SOURCE EXTRACT -
——
The White Paper on healthcare outside hospitals outlines a closer working relationship between professionals in health and social care. 'Too much primary care is commissioned without integrating with the social care being commissioned by the local authority. There will be much more joint commissioning between PCTs and local authorities,' it says. 'We will develop a procurement model and best practice guidance to underpin a joint commissioning framework.'
Sound principles. Sick people have a whole array of needs that must be considered. If an elderly patient has a hip problem and mobility issues as a result, that person obviously needs a referral to secondary care probably for a hip replacement. In the interim, he or she probably also needs a home help, and there might be a review of the benefits to which they are entitled to.
Healthcare costs should not be seen in isolation from other costs, because the costs of social care and time off work can actually be greater than the cost of the healthcare required.
To assist joint planning and delivery of health and social care, the DoH will help PCTs and local authorities to move towards joint planning and delivery. Performance assessment, inspection regimes and budgetary will also be aligned. But where is this going?
——
SOURCE INFORMATION -
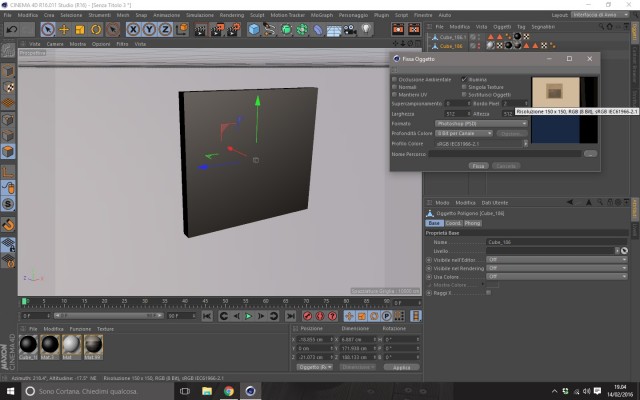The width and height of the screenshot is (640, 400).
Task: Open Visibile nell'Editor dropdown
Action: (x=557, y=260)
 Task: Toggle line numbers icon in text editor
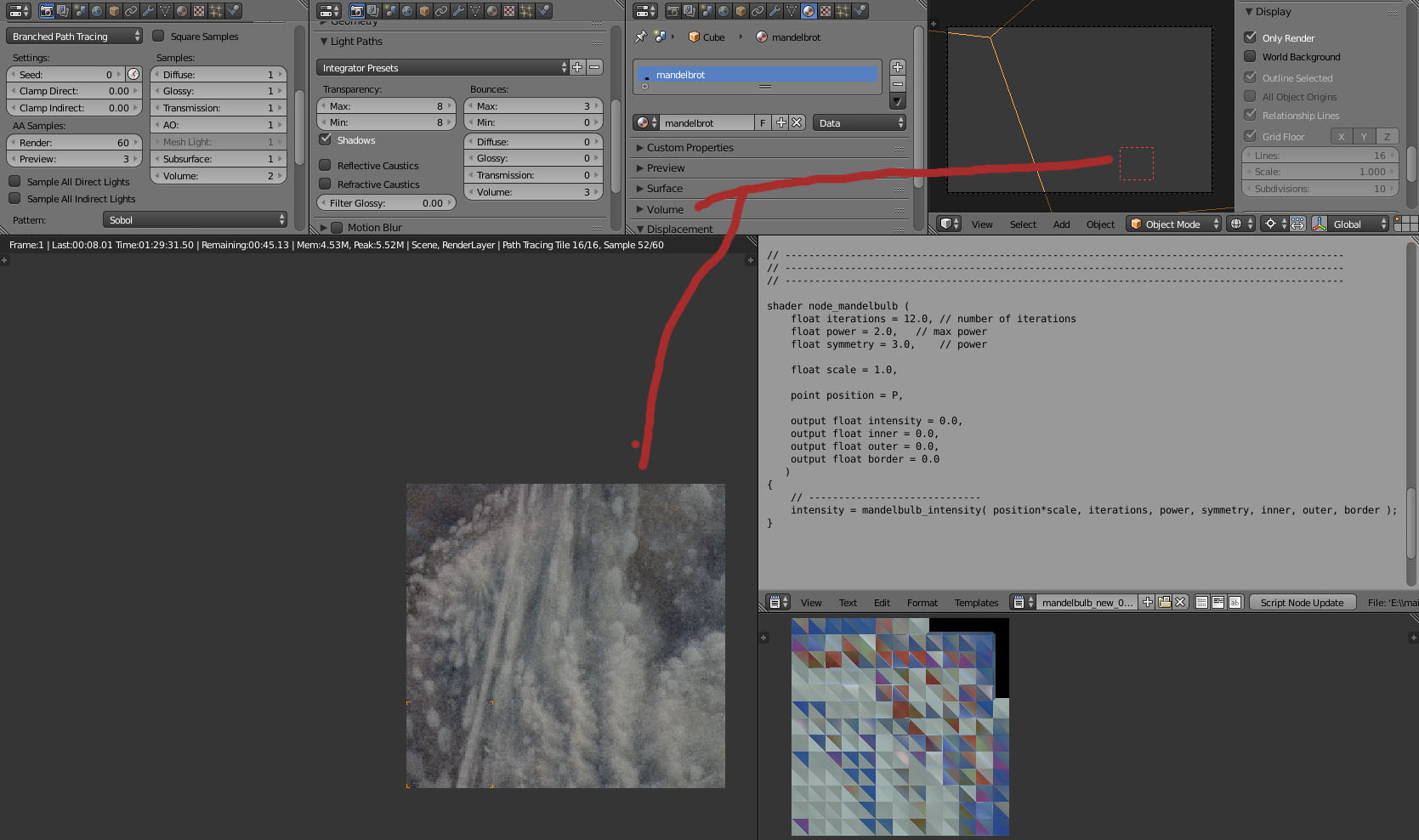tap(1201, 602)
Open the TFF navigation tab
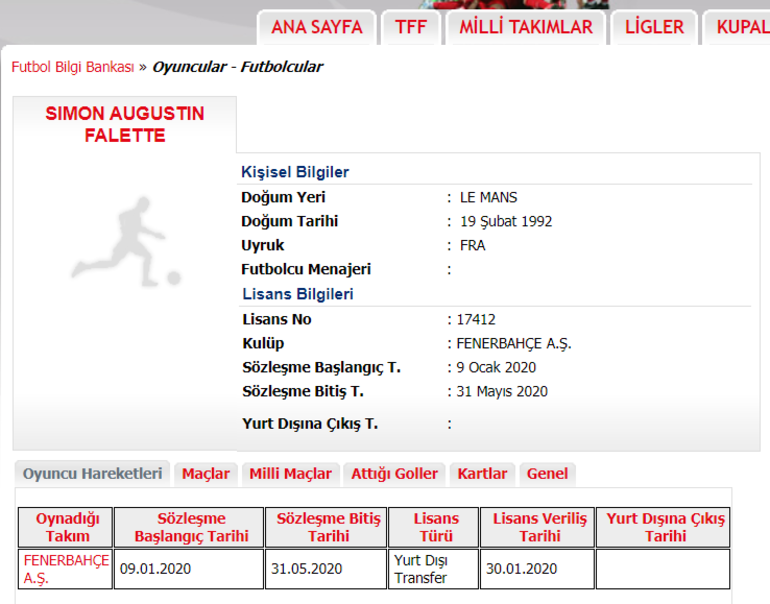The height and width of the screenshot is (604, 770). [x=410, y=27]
——
SET OF TASKS -
#1 Return the section of the text on healthcare outside hospitals that begins at the words "To assist joint" and stops after "is this going?", copied word for word.
#2 Write the next part of the text on healthcare outside hospitals, picking up after its final sentence.

EXERCISE RESPONSES -
#1
To assist joint planning and delivery of health and social care, the DoH will help PCTs and local authorities to move towards joint planning and delivery. Performance assessment, inspection regimes and budgetary will also be aligned. But where is this going?

#2
According to Chris Town, former lead GMS negotiator for the NHS Confederation, the answer is a single health and social care budget, but the DoH 'bottled out' of putting this in the White Paper.
Single budgets are not unreasonable, and the idea fits in with the direction of the White Paper, but the question is who should control and be accountable for social care spending. Mr Town sees practice-based commissioning as the answer.
GPs can give opinions and make requests, but the actual commissioning of social care is something they have neither the time nor experience for. Surely PCT and local authority personnel are those best placed to ensure patients are receiving all the services they need. GPs can then focus their efforts on treating patients, taking on secondary care work and helping to cut waiting lists. The DoH will meet its waiting list targets, and spending on social care for patients on waiting lists will fall as a result, which is the outcome it is after.